3.6 Ciò posto, nel caso in esame, come emerge a pag. 2 della sentenza impugnata, « La contestazione riguardava l’importo richiesto a titolo di saldo IVA in quanto derivato da un errore nella compilazione della dichiarazione nella quale era stata indicata un’operazione relativa alla
vendita di un immobile quale soggetta al calcolo della pro-rata e non come operazione occasionale, per cui la corretta rideterminazione dell’IVA dovuta doveva essere quantificata secondo la contribuente in Euro 88.939,00 »; non è condivisibile, dunque, la prospettazione erariale fondata, peraltro, sul richiamo della sentenza di questa Corte n. 20415 del 26 settembre 2014, difforme rispetto alla sentenza delle Sezioni Unite, più volte richiamata, n. 13378 del 30 giugno 2016.

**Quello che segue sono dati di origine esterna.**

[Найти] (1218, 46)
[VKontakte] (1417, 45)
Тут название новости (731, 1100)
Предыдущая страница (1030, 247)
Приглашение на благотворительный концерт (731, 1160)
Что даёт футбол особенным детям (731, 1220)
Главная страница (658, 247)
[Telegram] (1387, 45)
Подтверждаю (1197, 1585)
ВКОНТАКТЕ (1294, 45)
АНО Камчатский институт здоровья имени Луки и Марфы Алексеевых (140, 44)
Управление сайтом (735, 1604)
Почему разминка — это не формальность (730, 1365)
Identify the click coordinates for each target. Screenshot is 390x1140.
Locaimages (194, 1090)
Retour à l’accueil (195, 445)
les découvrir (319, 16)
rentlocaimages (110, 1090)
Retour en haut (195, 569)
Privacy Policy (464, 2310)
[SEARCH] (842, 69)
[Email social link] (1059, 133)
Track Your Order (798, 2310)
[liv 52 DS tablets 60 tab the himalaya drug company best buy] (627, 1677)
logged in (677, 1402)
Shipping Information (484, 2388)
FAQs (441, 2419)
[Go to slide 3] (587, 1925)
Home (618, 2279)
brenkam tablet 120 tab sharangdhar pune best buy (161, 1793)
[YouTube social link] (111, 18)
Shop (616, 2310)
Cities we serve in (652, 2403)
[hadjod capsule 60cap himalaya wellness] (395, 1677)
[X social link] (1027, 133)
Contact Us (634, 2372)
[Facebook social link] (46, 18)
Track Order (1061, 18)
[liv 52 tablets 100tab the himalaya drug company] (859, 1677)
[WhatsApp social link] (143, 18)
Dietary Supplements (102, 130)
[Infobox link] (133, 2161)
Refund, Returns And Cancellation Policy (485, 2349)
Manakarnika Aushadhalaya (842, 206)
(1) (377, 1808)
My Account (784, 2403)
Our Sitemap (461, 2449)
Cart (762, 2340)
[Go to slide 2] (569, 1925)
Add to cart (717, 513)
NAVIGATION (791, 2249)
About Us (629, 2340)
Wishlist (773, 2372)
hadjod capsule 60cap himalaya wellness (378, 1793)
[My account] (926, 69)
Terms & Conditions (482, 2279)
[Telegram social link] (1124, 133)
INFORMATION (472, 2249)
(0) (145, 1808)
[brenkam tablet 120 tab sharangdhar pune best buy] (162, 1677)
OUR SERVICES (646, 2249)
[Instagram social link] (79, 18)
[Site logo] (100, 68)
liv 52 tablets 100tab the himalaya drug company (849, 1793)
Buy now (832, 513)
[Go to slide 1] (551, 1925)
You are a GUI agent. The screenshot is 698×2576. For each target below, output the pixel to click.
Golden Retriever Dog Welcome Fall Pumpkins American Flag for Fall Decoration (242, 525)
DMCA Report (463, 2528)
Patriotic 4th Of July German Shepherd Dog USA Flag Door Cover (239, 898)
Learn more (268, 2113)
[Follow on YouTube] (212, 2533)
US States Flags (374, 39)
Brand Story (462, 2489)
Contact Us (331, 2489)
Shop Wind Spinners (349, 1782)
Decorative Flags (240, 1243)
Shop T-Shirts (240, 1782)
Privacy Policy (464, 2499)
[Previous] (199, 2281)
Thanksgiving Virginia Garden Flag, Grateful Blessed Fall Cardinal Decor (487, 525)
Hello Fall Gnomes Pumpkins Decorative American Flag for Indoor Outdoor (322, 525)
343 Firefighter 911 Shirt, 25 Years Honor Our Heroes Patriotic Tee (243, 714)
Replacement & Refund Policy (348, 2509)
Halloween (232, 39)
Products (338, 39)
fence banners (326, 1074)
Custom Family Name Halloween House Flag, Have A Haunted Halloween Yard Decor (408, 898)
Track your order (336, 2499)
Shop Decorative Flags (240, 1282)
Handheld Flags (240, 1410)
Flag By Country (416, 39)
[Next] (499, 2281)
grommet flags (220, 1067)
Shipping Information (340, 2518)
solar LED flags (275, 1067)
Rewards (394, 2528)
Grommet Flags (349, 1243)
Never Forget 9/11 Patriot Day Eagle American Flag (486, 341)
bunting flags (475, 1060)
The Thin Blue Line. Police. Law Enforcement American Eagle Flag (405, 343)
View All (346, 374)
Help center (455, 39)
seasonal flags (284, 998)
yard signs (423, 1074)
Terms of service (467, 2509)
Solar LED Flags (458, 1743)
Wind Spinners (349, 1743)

Per le ragioni di cui sopra, il ricorso va accolto, la sentenza impugnata va cassata e la causa va rinviata alla Corte di giustizia tributaria di secondo grado del Lazio, in diversa composizione, anche per la determinazione delle spese del giudizio di legittimità.
P.Q.M.
La Corte accoglie il ricorso, cassa la sentenza impugnata e rinvia la causa alla Corte di giustizia tributaria di secondo grado del Lazio, in diversa composizione, anche per la determinazione delle spese del giudizio di legittimità.
Così deciso in Roma, in data 22 novembre 2023.